• _The problem_: Can you give these records again with "chat support bubble" switched to "live help bubble" and everything else unchanged?
* start Extracted material *
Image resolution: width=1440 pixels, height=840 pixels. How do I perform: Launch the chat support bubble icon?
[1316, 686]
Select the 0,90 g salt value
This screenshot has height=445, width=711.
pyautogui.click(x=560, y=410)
* end Extracted material *
• _Complete response_:
Image resolution: width=1440 pixels, height=840 pixels. How do I perform: Launch the live help bubble icon?
[1316, 686]
Select the 0,90 g salt value
This screenshot has height=445, width=711.
pyautogui.click(x=560, y=410)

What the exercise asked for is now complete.